→ Set exercise A
How would you put this sentence from the article on Massachusetts foster care funds into Spanish: "Many struggle to find stable housing or become homeless in the years after leaving foster homes."
→ Set exercise B
Can you pick up the article on Massachusetts foster care funds after its final sentence and carry it on with a further passage?

→ Passage provided
— START —
Andrea Cabral, Massachusetts’ former secretary of public safety, says she was “shocked” by the recent reports that Massachusetts government has long diverted funds for children in foster care to the state’s coffers.
The Department of Children and Families puts the majority of the money from those children who receive social security benefits into the state’s general fund. These funds, intended for children with disabilities or those who have experienced the loss of a parent, have exceeded $15 million in the past three years, the Boston Globe found.
“I sort of think of myself who’s not easily shocked. This actually shocked me,” Cabral said on Boston Public Radio Wednesday. “While it’s shocking, in some ways it’s not surprising. Unfortunately, when you’re in government, the notion of what the general fund is entitled to is read very, very, very expansively.”
Federal funds taken out of the children’s hands could be put toward education or housing once they age out of the foster care system. Many struggle to find stable housing or become homeless in the years after leaving foster homes. One study estimated that roughly one-third of foster youth were homeless at least once by the time they turned 26.
— END —
→ Given data
— START —
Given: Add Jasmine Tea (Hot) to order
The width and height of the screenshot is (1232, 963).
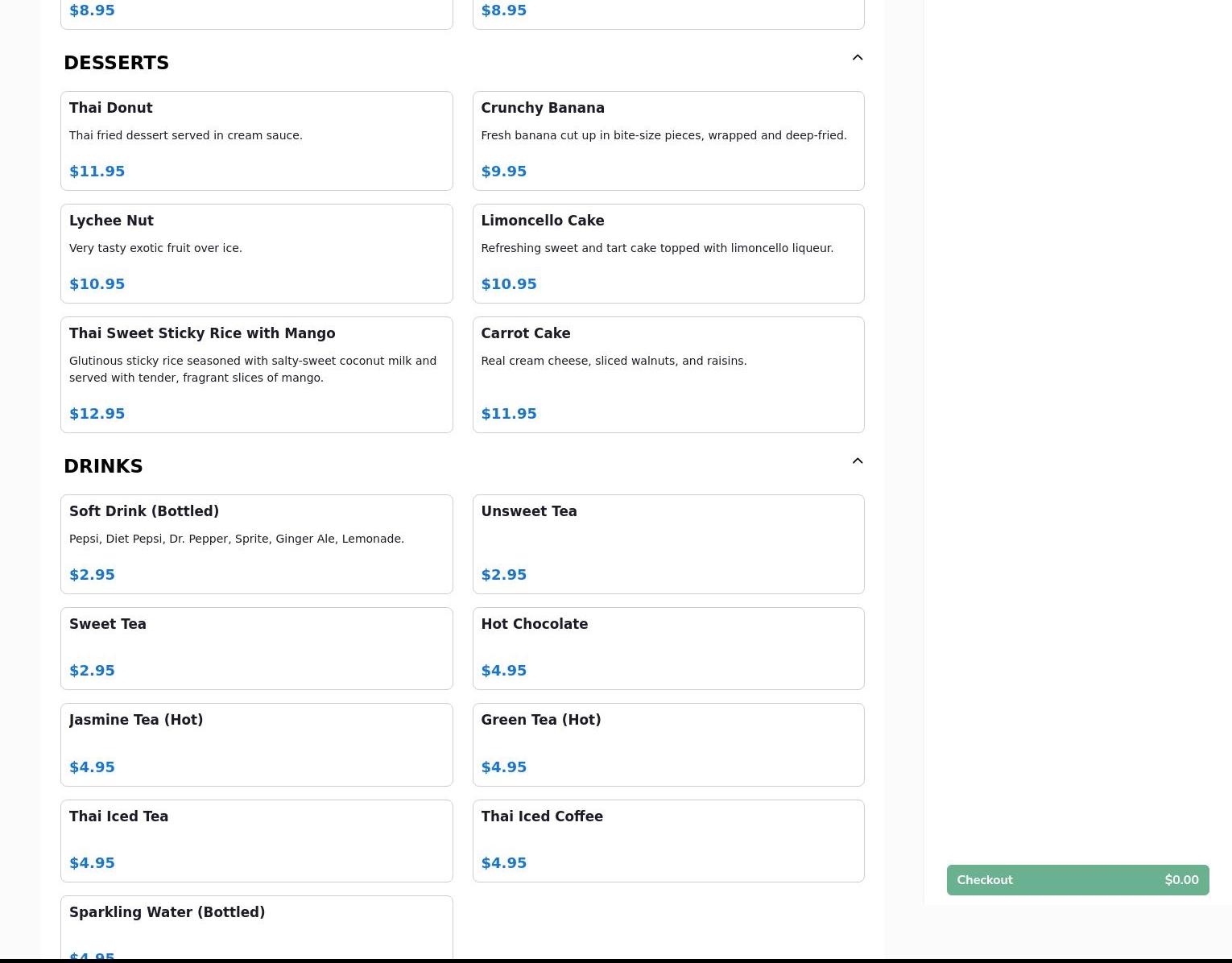Looking at the screenshot, I should pos(256,745).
— END —
→ Task output A
Muchos tienen dificultades para encontrar una vivienda estable o se quedan sin hogar en los años posteriores a dejar los hogares de acogida.

→ Task output B
“I always thought DCF always came under the gun, was routinely underfunded and expected its people to jump faster and leap higher with a fraction of the money,” Cabral said, saying that she has often defended the agency. “But in this particular case, DCF knows the challenges that kids who age out of foster care face — particularly the financial ones. Inability to continue education, homelessness, drug addiction — all of those things.”
Cabral says the state could have set up bank accounts for the children in its care, like savings accounts designed for future education expenses or people with disabilities.
“DCF put it into the general fund, which means that the money that was designed to go to these kids went for other legislative priorities — having absolutely nothing to do with them,” she said.
DCF spokesperson Andrea Grossman has defended the agency’s actions, writing in a statement to the Globe that the agency “complies with all current federal laws regarding the use of Social Security benefits for children in foster care.”
Cabral says she assumes there will be a lawsuit on its way.
“I actually think that all of these kids are entitled to those benefits that they didn’t receive, no matter how old they are now,” she said. “It’s almost a difference between the letter of the law and the spirit of the law in terms of how the Social Security Administration intended for these benefits to go to these kids.”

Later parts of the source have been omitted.